# Work instruction
In the records below, find the line containing "Open the tweet options chevron menu" and the line containing "At what coordinates". Give again exactly those lines and every line between them, omitting the pictures.

# Extracted material
• • • • • • •
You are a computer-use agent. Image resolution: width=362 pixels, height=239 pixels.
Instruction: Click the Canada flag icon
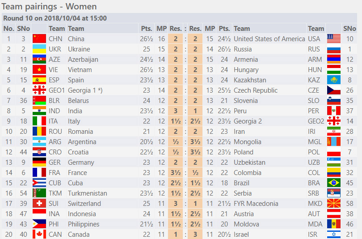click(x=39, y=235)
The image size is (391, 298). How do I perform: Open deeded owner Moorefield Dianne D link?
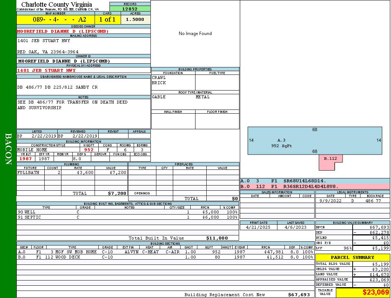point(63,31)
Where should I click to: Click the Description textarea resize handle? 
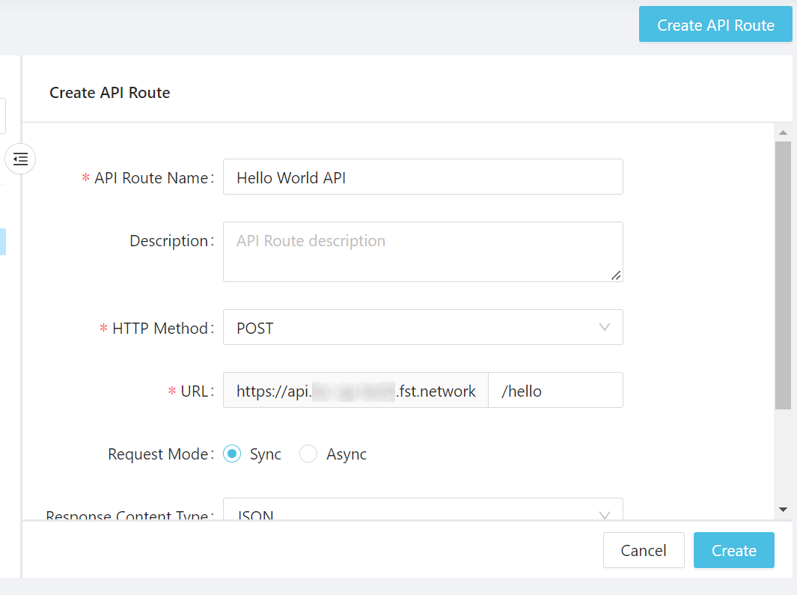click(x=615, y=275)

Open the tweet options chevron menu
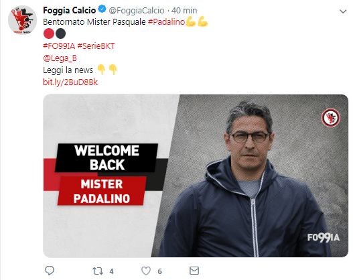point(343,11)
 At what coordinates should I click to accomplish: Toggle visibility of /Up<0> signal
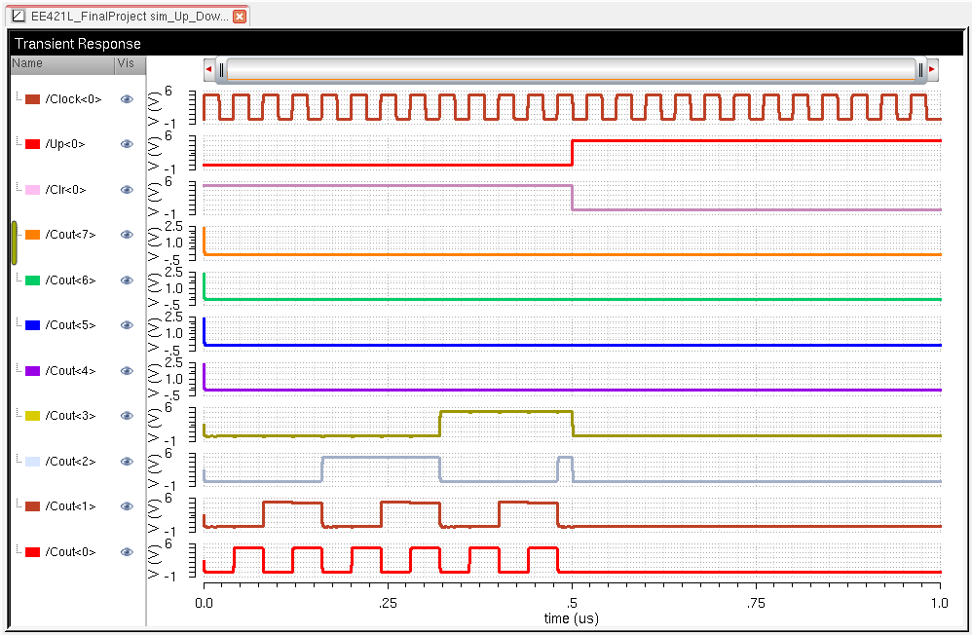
• • • • • • •
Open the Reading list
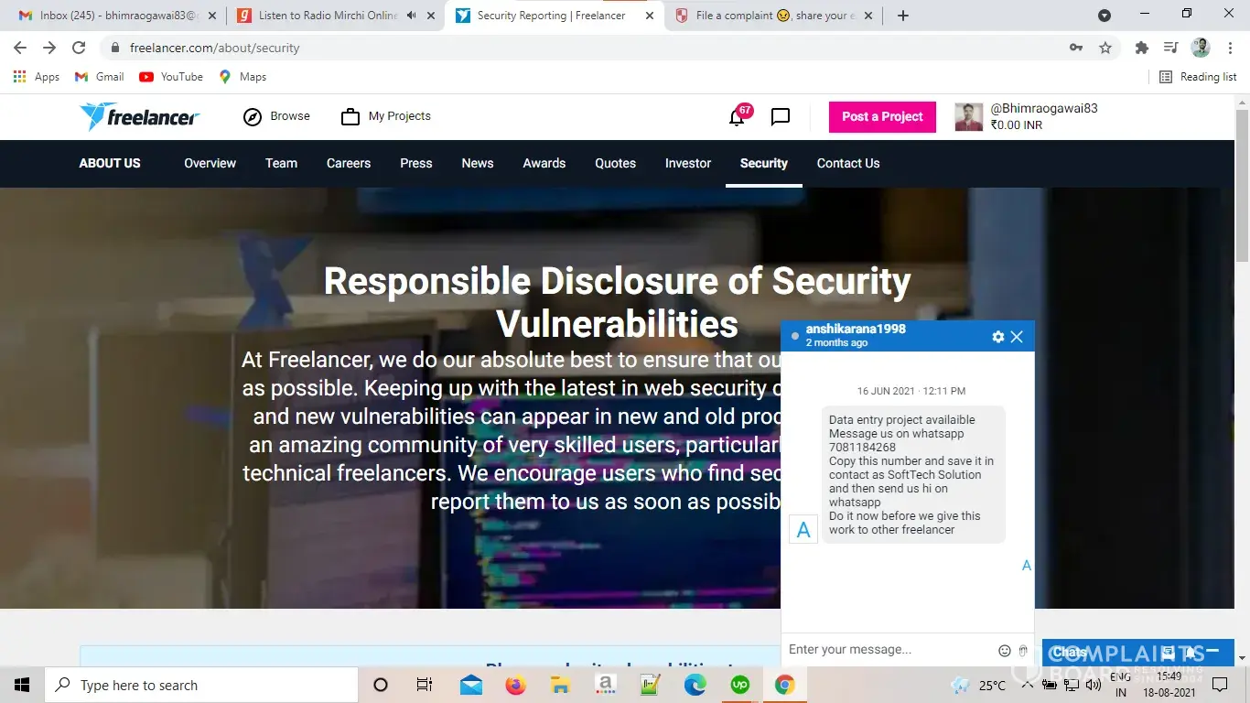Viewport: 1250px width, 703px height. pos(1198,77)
• • • • • • •
# Exercise answer
Open the tweet options chevron menu
point(343,11)
 At what coordinates should I click to accomplish: Toggle visibility of /Up<0> signal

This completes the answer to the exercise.